Before further evaluating our specific research questions, we can make the following statements about controls regardless of the model: more frequent visiting is reported by mothers than fathers and with daughters compared with sons; and by parents who are married, have fewer children, are in better health, and have more education. Parents also report more visiting with biological children than stepchildren and if there is (one or more) coresidential adult child. Parental age, adult child’s marital and parental status, and race/ethnicity are not related to parent reports of visiting.
Frequency of Visiting
Model 2 does not support reciprocal causation in visiting among siblings. Net of parent-, family-, and child-covariates, frequency of visiting by one child does not directly affect visiting by his/her siblings. Model 2 suggests that enhancement results from shared factors predicting frequency of visiting rather than visiting per se.
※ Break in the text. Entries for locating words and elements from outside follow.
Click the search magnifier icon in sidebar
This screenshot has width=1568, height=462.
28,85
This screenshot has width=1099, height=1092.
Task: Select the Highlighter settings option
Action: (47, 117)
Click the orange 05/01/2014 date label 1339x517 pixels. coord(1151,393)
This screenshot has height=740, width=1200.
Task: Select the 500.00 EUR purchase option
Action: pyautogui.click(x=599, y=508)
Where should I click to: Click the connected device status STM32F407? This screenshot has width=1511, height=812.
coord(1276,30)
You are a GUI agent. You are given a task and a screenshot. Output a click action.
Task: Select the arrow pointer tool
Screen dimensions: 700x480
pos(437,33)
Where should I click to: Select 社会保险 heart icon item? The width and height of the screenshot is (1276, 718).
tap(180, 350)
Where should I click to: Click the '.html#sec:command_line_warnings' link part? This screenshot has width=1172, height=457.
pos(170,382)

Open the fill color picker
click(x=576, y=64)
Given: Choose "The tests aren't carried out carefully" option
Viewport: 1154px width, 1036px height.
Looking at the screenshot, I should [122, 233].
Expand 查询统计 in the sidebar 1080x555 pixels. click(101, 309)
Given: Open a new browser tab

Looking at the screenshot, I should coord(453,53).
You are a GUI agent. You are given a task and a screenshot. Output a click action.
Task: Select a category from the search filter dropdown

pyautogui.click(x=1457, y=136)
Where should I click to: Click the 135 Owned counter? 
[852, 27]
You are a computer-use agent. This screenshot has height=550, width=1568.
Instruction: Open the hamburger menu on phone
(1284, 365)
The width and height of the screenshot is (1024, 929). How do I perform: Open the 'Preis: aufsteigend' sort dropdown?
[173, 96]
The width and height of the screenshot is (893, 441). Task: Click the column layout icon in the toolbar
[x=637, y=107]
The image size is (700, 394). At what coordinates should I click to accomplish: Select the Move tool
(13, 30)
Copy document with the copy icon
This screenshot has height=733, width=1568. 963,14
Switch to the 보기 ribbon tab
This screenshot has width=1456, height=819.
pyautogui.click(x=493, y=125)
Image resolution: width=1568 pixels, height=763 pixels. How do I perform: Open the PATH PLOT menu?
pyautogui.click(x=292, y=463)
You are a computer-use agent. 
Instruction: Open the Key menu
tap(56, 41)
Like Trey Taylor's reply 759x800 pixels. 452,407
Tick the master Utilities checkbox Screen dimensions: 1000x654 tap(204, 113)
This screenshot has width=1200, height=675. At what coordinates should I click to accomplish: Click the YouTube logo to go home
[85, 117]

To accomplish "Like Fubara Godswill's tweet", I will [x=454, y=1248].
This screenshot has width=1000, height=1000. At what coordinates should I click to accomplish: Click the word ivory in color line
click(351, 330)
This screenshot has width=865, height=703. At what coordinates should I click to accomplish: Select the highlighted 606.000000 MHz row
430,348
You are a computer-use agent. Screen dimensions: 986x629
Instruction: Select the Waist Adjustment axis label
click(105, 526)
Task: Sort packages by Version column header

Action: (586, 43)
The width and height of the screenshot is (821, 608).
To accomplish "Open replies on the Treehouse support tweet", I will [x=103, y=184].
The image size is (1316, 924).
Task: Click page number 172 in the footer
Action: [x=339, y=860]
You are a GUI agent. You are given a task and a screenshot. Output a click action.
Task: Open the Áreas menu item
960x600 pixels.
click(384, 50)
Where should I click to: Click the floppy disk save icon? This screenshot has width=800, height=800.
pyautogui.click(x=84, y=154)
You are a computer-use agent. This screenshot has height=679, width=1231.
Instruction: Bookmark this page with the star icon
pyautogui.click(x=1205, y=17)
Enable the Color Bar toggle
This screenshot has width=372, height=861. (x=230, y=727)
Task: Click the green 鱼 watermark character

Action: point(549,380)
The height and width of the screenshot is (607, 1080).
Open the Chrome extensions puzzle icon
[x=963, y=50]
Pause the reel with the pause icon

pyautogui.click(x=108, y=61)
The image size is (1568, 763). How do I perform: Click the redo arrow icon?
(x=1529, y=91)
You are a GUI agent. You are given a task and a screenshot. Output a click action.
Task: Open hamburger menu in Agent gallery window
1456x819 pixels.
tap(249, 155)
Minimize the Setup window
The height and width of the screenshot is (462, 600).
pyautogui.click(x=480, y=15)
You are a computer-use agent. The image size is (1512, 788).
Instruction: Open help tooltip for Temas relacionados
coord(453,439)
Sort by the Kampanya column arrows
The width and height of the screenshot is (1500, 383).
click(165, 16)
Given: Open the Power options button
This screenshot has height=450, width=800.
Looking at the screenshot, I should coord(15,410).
This conclusion is also supported in a supplemental analysis reported in the Supplementary Table 1. We reexamined this research question using instrumental-variables regression via two-stage least squares (2SLS) because a regression in which the frequency of visiting by one child is a predictor of frequency of visiting by a sibling likely violates the OLS assumption that the regressors must be exogenous (or predetermined; We thank a reviewer for expressing this concern and suggesting alternative analytic sample structures and appropriate methods for endogenous regressors.). Accordingly, we randomly selected two siblings from each family with two or more noncoresident adult children (N p = 2,550 sibling pairs), with random assignment as first or second child in the sibling pair. The resultant 2SLS (second-stage) estimates are reported in the Supplementary Table 1. While diagnostics reported at the bottom of the Supplementary Table 1 provide evidence in support of treating sibling 1’s frequency of visiting as an endogenous regressor (as indicated by DWH tests), estimated slopes and their standard errors, with the single exception of the term for coresident child(ren), closely resemble those reported in Model 2 in Table 2. Notably, sibling 1’s frequency of visiting, treated as an endogenous regressor, is nonsigificant.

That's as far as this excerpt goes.